The fact is that, indeed, the provisions of the election legislation rushed through in 1999-2000, if I am not mistaken, took effect at the very beginning of September 2000, so the government was in a position to call a snap election.

Speaking of haste, this bill is an illustration, a proof of the haste with which the government moved during the last parliament in order to get the Elections Act changed, with its bill number 2, Bill C-2.

First, Bill C-9, which is before the House today, contains provisions intended to ensure linguistic concordance, since it appears that the Elections Act, under which the most recent federal elections were held, contained linguistic concordance problems. In other words, some provisions did not say exactly the same thing in English and in French.

Had the government taken the time to properly study Bill C-2 and not rushed it through, perhaps we would have had the time to catch these little language errors and prevent them from having any effect during an election campaign on the interpretation of the law.

Happily—of course the matter is not over yet—it appears that the problems of interpretation in linguistic terms did not cause any catastrophes in the last election.

I will give an example. In the bill before us, clauses 18 and 19 are two provisions intended to bring the French text into line with the original English text with respect to the rules governing the allocation of free broadcasting time and the purchase of air time during the election campaign. The period during which air time is available to the political parties and candidates is defined as the period between the time the election was called and polling day. In French, the text reads “jusqu'à minuit le jour du scrutin”.

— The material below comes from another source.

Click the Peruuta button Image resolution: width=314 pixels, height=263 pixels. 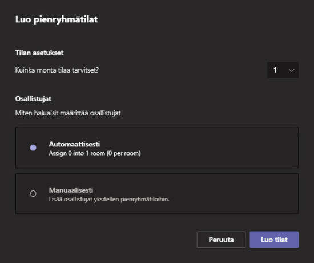(x=221, y=240)
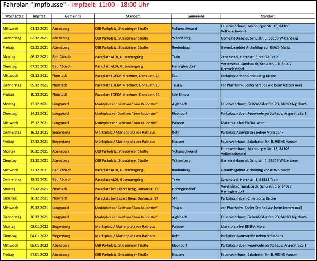The image size is (317, 261).
Task: Click the Wochentag column header
Action: [14, 17]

On closer examination of the English, we find “At midnight on the day before polling day”. They just forgot to say “À minuit, la veille du jour du scrutin”. That makes a fair difference. It is not a minor error. It is a detail, which could have made all the difference during the latest election campaign, in some ridings, even across Canada.

Here is another example. Clause 4 of Bill C-9 talks of the provisions concerning information to be contained in the register of electors.

It states that it shall contain:

—any other information that is provided under subsections 49(2), 194(7), 195(7), 223(2), 233(2) and 251(3).

It was simply not noticed that, in Bill C-2, the reference was to subsection 195(7) and not, as it was passed in the last parliament, to subsection 195(3). The wrong subsection was amended. The reference is to the wrong subsection. This is another example of haste and sloppy work.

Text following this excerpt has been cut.